Our study established that the increase in fatigability of the women was not associated with baseline cognitive function (executive function, including working memory), anxiety levels, cortisol levels in response to the different cognitive demands and contractions, error rates in mental math during the contractions, or physical activity levels because none of these factors differed between the older men and women. Although women reported a tendency for higher anxiety than the men during the high CD session when the mental math was performed at rest, there was no association between anxiety and fatigability.

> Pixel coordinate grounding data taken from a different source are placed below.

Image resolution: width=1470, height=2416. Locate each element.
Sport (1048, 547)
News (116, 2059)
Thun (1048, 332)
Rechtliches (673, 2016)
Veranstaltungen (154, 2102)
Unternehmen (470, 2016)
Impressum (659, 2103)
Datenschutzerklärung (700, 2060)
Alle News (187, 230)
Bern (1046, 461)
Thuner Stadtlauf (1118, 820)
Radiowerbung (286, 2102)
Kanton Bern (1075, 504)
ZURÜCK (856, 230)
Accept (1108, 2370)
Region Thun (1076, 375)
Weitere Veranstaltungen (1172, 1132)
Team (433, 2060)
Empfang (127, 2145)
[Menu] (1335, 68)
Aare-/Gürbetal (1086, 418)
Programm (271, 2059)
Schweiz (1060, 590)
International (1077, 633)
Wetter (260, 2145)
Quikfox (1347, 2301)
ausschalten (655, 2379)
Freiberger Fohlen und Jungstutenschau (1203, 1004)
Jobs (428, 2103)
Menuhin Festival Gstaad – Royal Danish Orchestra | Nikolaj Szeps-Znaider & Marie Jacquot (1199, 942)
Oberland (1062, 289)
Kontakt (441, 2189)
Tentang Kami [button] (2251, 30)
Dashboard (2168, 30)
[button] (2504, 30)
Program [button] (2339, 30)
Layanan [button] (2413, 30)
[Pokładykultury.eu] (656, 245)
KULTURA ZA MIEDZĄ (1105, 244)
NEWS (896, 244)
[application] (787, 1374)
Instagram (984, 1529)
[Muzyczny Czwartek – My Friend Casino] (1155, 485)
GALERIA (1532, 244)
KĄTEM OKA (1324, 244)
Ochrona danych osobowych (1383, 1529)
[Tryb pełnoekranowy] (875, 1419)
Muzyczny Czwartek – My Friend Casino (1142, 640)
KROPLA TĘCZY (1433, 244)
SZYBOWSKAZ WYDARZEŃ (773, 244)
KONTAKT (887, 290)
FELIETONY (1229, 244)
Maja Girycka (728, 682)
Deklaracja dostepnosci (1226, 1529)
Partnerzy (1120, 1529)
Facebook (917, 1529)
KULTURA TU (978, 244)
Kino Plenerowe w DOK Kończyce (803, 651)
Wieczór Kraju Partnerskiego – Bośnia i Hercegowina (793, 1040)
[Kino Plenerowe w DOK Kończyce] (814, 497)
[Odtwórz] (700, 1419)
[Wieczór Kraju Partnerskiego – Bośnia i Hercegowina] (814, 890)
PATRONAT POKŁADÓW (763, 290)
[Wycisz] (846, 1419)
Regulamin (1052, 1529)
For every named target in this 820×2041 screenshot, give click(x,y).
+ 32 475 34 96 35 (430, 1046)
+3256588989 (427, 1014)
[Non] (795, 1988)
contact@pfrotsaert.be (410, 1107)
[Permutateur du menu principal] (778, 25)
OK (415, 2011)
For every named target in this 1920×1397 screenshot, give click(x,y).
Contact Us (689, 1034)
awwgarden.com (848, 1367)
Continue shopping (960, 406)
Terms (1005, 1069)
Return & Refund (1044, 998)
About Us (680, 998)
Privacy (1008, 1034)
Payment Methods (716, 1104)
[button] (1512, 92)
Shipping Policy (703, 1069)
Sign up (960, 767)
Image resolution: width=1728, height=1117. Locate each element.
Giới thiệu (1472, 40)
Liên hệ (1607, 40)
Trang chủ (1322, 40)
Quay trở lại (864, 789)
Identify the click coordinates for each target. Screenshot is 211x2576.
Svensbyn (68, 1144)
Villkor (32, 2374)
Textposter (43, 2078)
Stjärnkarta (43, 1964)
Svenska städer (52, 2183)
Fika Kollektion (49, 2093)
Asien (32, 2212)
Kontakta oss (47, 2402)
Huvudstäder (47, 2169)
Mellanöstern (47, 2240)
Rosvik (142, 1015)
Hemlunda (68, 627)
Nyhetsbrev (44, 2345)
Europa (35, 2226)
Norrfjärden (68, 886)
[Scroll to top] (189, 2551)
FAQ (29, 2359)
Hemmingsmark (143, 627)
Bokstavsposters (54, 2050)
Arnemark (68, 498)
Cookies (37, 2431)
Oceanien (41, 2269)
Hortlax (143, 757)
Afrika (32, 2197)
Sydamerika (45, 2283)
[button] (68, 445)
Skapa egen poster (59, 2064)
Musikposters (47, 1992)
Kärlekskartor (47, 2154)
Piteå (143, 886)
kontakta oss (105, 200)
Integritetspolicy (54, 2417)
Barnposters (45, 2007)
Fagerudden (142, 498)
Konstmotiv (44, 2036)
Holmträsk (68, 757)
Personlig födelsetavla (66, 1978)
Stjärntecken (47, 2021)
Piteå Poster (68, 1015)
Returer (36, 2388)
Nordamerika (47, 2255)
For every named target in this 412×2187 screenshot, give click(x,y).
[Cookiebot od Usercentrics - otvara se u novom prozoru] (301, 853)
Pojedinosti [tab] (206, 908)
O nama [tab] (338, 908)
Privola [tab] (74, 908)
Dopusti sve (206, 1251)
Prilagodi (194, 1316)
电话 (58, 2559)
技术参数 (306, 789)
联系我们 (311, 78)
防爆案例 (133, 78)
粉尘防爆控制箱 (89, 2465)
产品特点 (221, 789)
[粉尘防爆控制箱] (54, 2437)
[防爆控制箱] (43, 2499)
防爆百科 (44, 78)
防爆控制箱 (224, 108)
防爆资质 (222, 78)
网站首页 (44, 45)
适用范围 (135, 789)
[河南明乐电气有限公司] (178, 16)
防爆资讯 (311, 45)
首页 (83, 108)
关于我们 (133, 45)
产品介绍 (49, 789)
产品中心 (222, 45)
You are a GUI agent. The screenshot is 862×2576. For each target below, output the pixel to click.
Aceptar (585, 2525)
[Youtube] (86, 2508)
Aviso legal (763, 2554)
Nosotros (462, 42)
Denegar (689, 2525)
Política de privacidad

Anxiety levels were also similar at task failure between the sexes. Cortisol, which increases in response to stress [13], was greater during the high CD task than control but did not differ between men and women. MAP also increased with low and high CD similarly in older men and women and consequently did not explain the sex differences in fatigability with cognitive demand. Interestingly, pain and perceived effort were less during the high CD session than control and low CD for both older men and women, possibly as a result of stress-induced analgesia [9]. EMG was greater in women than men at the start and end of the fatiguing contraction representing differences in muscle activation, but EMG did not alter with cognitive demand during the sessions. Reductions in the MVC were also similar at task failure across all sessions and between men and women (Fig. 2A), indicating the sustained contractions did not end prematurely in older women. Collectively these findings suggest that other factors must explain the greater fatigability with cognitive demand such as changes upstream of the motor cortex or even possibly strength-related mechanisms as we have noted for the young [16].

In summary, older women, who are generally weaker than similar-aged men, were vulnerable to increased fatigability and loss of steadiness during upper limb sustained contractions when cognitive demand was increased. These data have significant implications for sustained work-related motor tasks that require high and low mental activity in an aging workforce. The mechanisms for greater fatigability with increased cognitive demand among older women warrant further investigation to inform strategies to offset potential motor deficits.